The Institute of Mathematics and its Applications (IMA) is the UK's chartered professional body for mathematicians and one of the UK's learned societies for mathematics (another being the London Mathematical Society).

The IMA aims to advance mathematics and its applications, promote and foster research and other enquiries directed the advancement, teaching and application of mathematics, to seek to establish and maintain high standards of professional conduct for members and to seek to promote, encourage and guide the development of education and training in mathematics.

History
In 1959, the need for a professional and learned body for mathematics and its applications was recognised independently by both Sir James Lighthill and a committee of the heads of the mathematics departments of several colleges of technology together with some interested mathematicians from universities, industry and government research establishments. After much discussion, the name and constitution of the institute was confirmed in 1963 and the IMA was approved as a company limited by guarantee in 1964. In 1990, the institute was incorporated as a royal charter company, and it was registered as a charity in 1993.

Governance

The institute is governed via a Council, made up of between 25 and 31 individuals including a president, three past presidents, elected and co-opted members, and honorary officers.

IMA president
The president normally serves a two-year term. This is a list of the presidents of the IMA:

 1964–1966: Sir James Lighthill FRS
 1966–1967: Professor Sir Bryan Thwaites
 1968–1969: Dr Peter Wakely FRS
 1970–1971: Professor George Barnard
 1972–1973: Professor Charles Coulson FRS
 1974–1975: Sir Hermann Bondi FRS
 1976–1977: HRH The Duke of Edinburgh
 1978–1979: Dame Kathleen Ollerenshaw
 1980–1981: Sir Samuel Edwards FRS
 1982–1983: Dr Peter Trier
 1984–1985: Sir Harry Pitt FRS
 1986–1987: Professor Bob Churchhouse FRS
 1988–1989: Professor Douglas Jones FRS
 1990–1991: Sir Roy Harding
 1992: J H McDonnell
 1993–1995: Professor Lord Julian Hunt FRS
 1996–1997: Professor David Crighton FRS
 1998–1999: Professor Henry Beker
 2000–2001: Professor Stephen Reid
 2002–2003: Professor John McWhirter FREng, FRS
 2004–2005: Professor Tim Pedley FRS
 2006–2007: Professor Peter Grindrod CBE
 2008–2009: Professor David Abrahams
 2010–2011: Professor Michael Walker OBE, FRS
 2012–2013: Professor Robert MacKay FRS
 2014–2015: Professor Dame Celia Hoyles
 2016–2017: Professor Chris Linton
 2018–2019: Professor Alistair Fitt
 2020–2021: Professor Nira Chamberlain
 2022–present: Professor Paul Glendinning

Honorary officers

In addition to the president, the six honorary officer roles are listed below with their incumbents:

Membership
The IMA has 5,000 members, ten percent of whom live outside the United Kingdom. Forty percent of members are employed in education (schools through to universities) and sixty percent work in commercial and governmental organisations. The institute awards five grades of membership within three groups.

Corporate membership
Fellow (FIMA)
Fellows are peer reviewed by external reference and selected internally through election by the membership committee.  Qualifications include a minimum of seven years experience and hold a senior managerial or technical position involving the use of, or training in, mathematics.  A Fellow has made outstanding contributions to the development or application of mathematics.

Member (MIMA)
Members have an appropriate degree, a minimum period of three years training and experience after graduation and a position of responsibility involving the application of mathematical knowledge or training in mathematics.
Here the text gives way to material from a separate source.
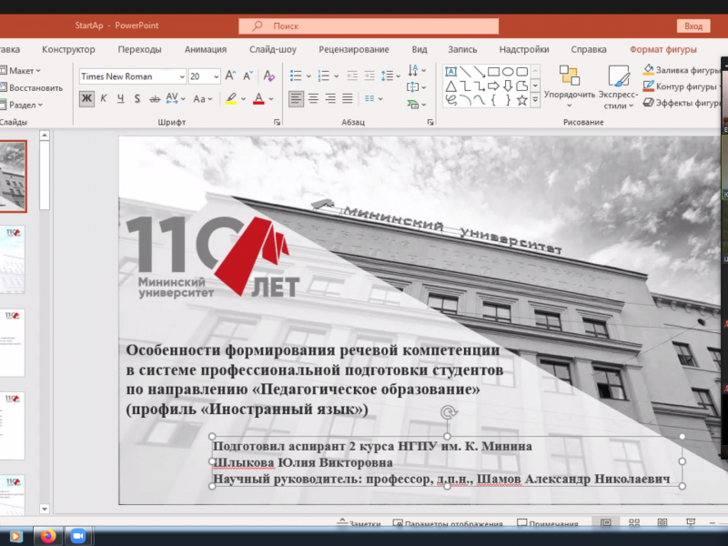
Task: Toggle underline formatting (Ч button)
Action: 121,98

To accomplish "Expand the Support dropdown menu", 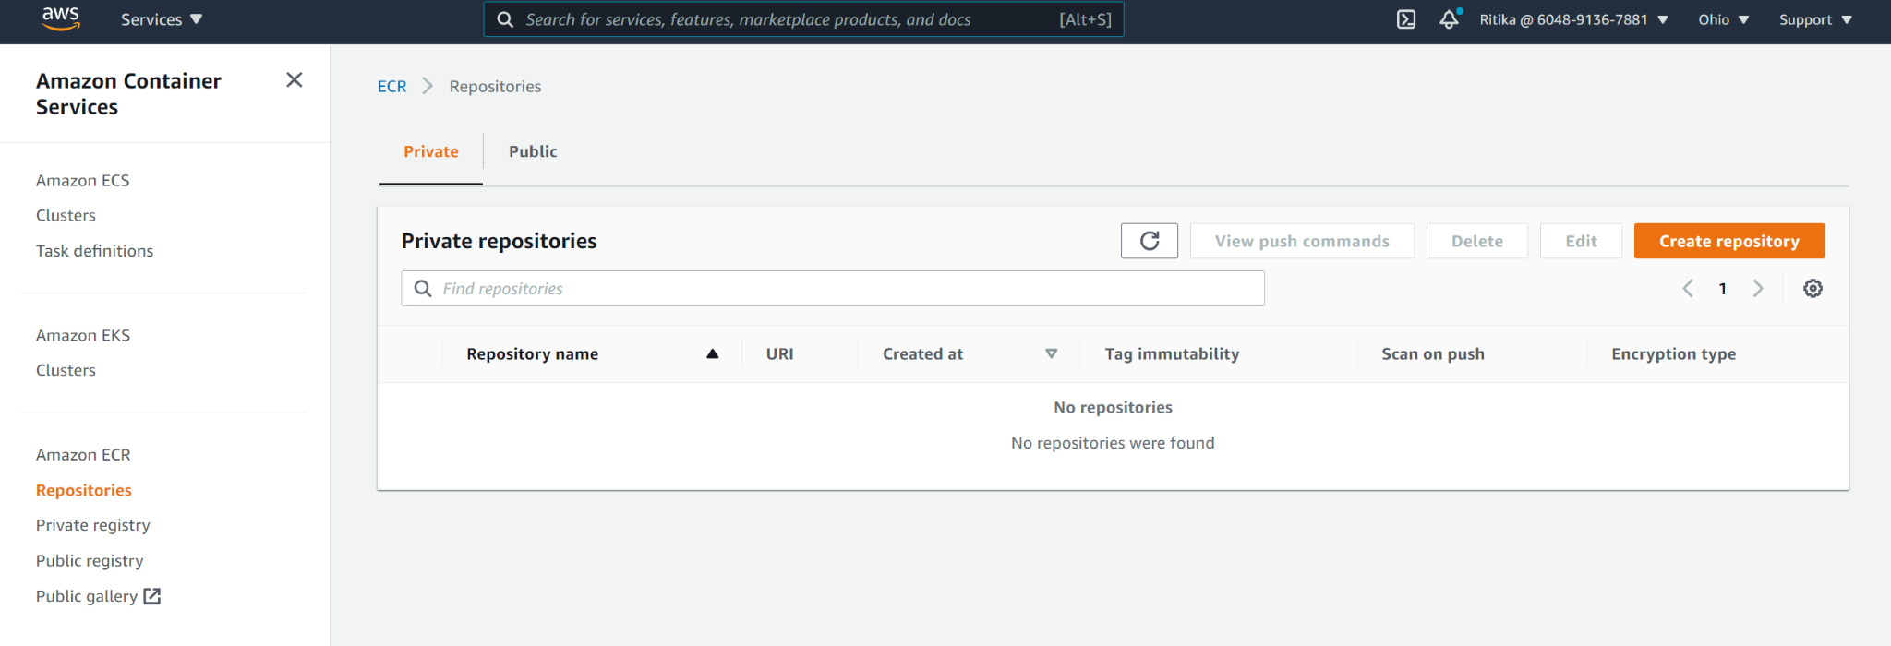I will pyautogui.click(x=1814, y=19).
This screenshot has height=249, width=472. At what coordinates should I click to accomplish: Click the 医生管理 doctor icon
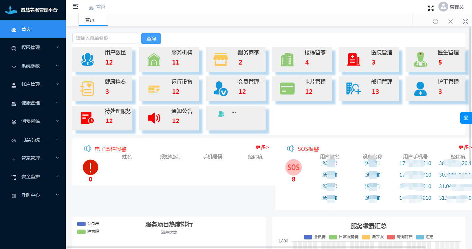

Leading to corporate membership
Associate Member (AMIMA)
Associate Member hold a degree in mathematics, a joint degree in mathematics with another subject or a degree with a sufficient mathematical component such as would be expected in physics or engineering.

Students
Student Members are undertaking a course of study which will lead to a qualification that meets Associate Member requirements.
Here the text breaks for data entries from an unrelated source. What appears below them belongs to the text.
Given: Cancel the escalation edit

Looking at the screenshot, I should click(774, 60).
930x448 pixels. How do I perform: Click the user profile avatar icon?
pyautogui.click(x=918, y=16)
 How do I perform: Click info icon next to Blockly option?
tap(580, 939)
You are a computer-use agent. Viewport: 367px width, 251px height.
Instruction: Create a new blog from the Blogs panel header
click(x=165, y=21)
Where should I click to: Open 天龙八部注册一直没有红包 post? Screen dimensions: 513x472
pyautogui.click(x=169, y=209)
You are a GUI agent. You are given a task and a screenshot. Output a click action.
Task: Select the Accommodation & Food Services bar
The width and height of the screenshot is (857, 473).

Non-professional membership
Affiliate
No requirements are necessary for entry into this grade.

Professional status
In 1990 the institute was incorporated by royal charter and was subsequently granted the right to award Chartered Mathematician (CMath) status. The institute may also nominate individuals for the award of Chartered Scientist (CSci) under license from the Science Council. The institute can also award individual Chartered Mathematics Teacher (CMathTeach).

Publications

Mathematics Today
Mathematics Today is a general-interest mathematics publication aimed primarily at Institute members, published six times a year and containing articles, reviews, reports and other news on developments in mathematics and its applications.

Research journals
Eight research journals are published by Oxford University Press on behalf of the IMA.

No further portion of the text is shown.